AUSTIN (Nexstar) – Just over a year ago, Basil Perkowski and his wife took out a payday loan to cover his emergency dental work.
“I had developed a severe infection from a dental problem,” he said. “I was going to have to go to the emergency room for sepsis. It was that close.”
Perkowski didn’t have dental insurance and says he and his wife were unable to afford the full amount for his dental work. The cash loan they obtained seemed manageable at the time – six payments of $691.
“After about four payments, I had called the loan place and wanted to know what my payoff would be,” Perkowski said.
During that phone call, the couple learned they weren’t close to paying off the loan due to high interest and finance charges.
Perkowski and his wife, Shelly, were able to receive help from The Society of St. Vincent de Paul. The Society of St. So far, they’ve converted 237 predatory loans and have seen an average interest rate of 327% in the loans they’ve converted.

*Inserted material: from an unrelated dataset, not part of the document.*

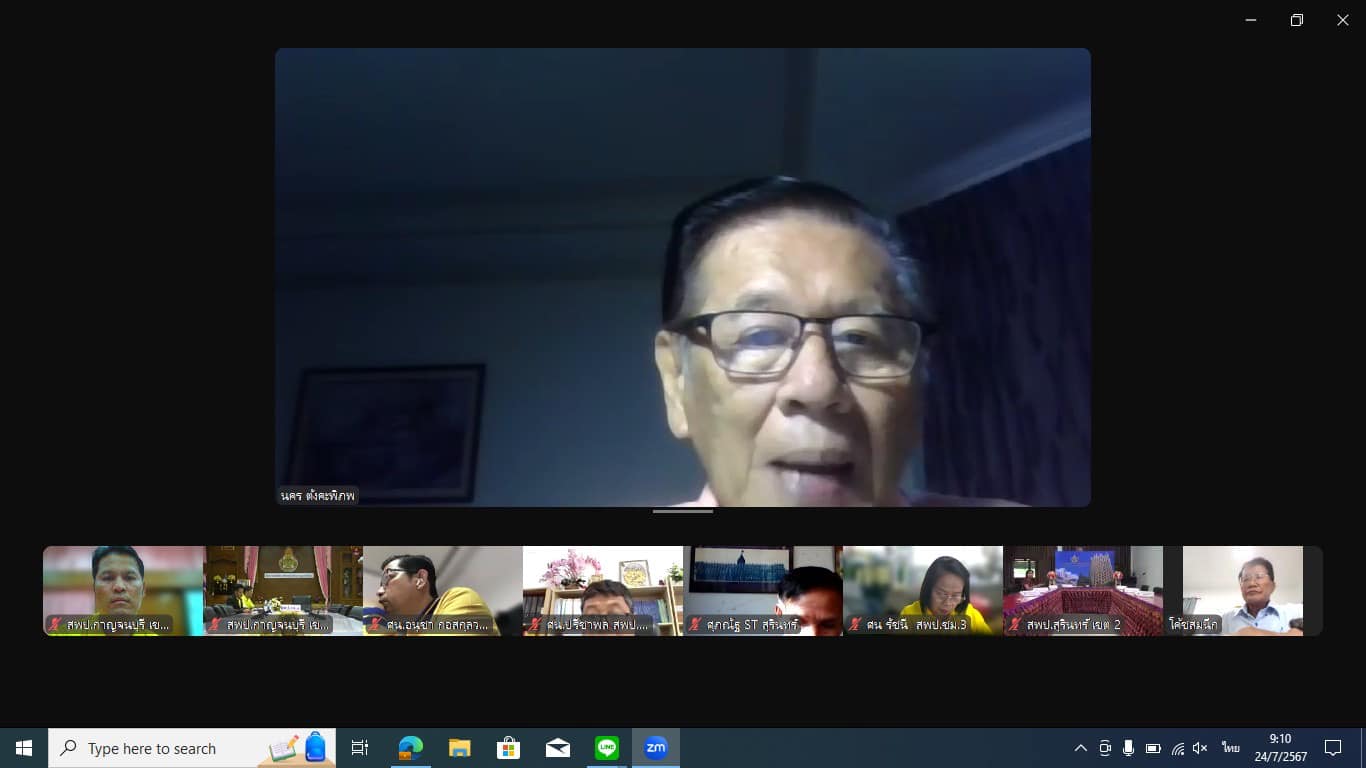Open File Explorer from the taskbar
Screen dimensions: 1366x768
[459, 748]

“We’re not trying to do a band-aid,” Executive Director Roz Gutierrez said. “We’re trying to systemically move people out of the situation that’s not healthy financially for them. We pay off the entire loan and then we reissue a loan to them through one of the credit unions. They pay back the credit union. Our interest rate is 2.25%, which is different than what they’re getting. Because they’re paying it to a credit union, the credit union is actually making reports to the credit bureaus every three months.”

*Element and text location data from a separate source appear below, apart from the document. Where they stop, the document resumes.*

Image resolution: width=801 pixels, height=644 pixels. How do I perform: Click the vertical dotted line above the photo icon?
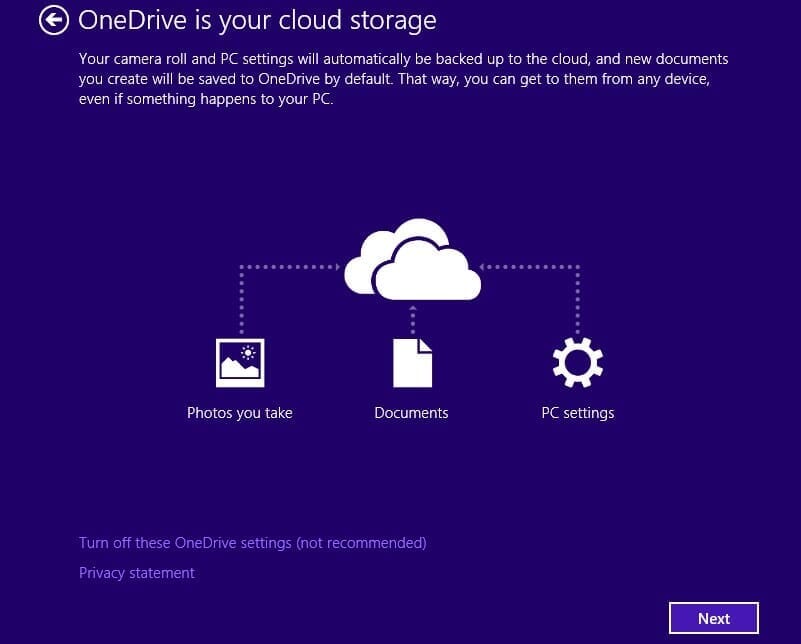(241, 300)
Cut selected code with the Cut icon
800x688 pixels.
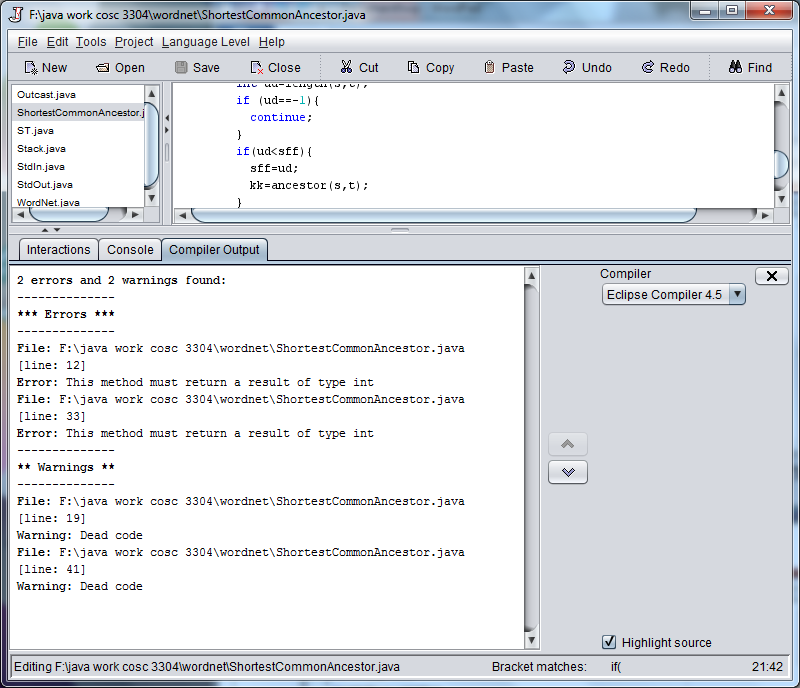357,67
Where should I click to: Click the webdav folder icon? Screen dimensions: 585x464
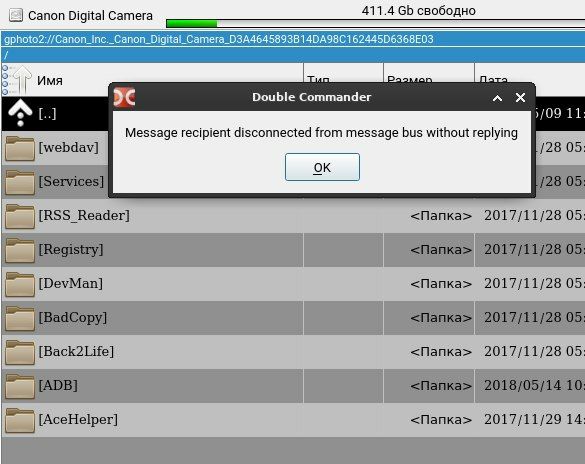pyautogui.click(x=20, y=148)
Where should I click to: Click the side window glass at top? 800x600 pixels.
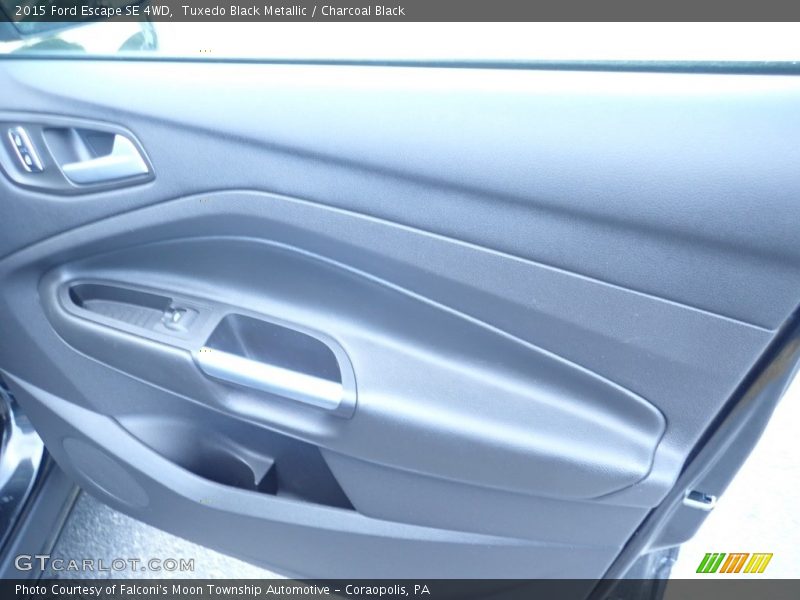click(x=450, y=42)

If the people in the program pay everything on time in the full amount, they get a 10% rebate, she added. For example, if it’s a $4,000 loan, $400 of it will go back into their savings account.

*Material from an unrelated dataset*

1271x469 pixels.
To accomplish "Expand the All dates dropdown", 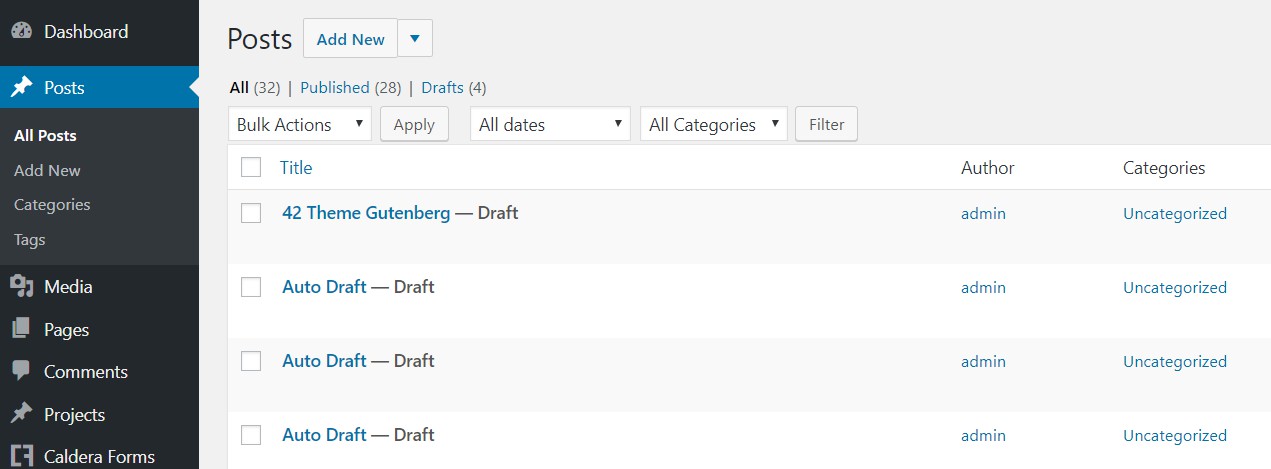I will (550, 125).
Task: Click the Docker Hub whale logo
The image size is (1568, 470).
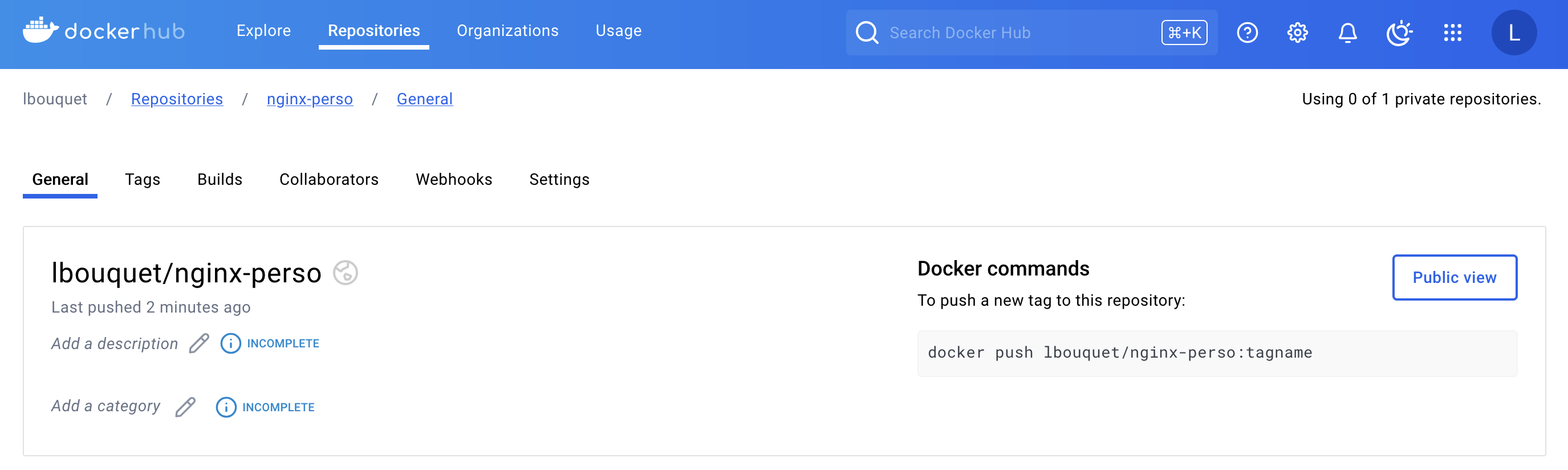Action: click(x=41, y=30)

Vincent de Paul has a Predatory Loan Conversion Program, which helps people trapped in payday or auto title loan debt
David Dennis, of Nolanville, took out an auto title loan this year. The small business owner said he was in a car crash three years ago and it’s taken time to cover visits to the doctor, treatment and living expenses.
“I knew I could borrow the money in a pinch there,” he said. “The thing that got me in a jam was not realizing the 317% interest and it was just difficult at times to catch up to it.”
There’s currently a bipartisan effort in Congress called the Veterans and Consumers Fair Credit Act to get that cap extended to everyone else
Dennis said he was making minimum payments and by the time he finally paid off the loan, he ended up paying nearly four times more than he borrowed. He says he’s lucky he didn’t lose his car but knows others who’ve taken out auto title loans who’ve had that experience.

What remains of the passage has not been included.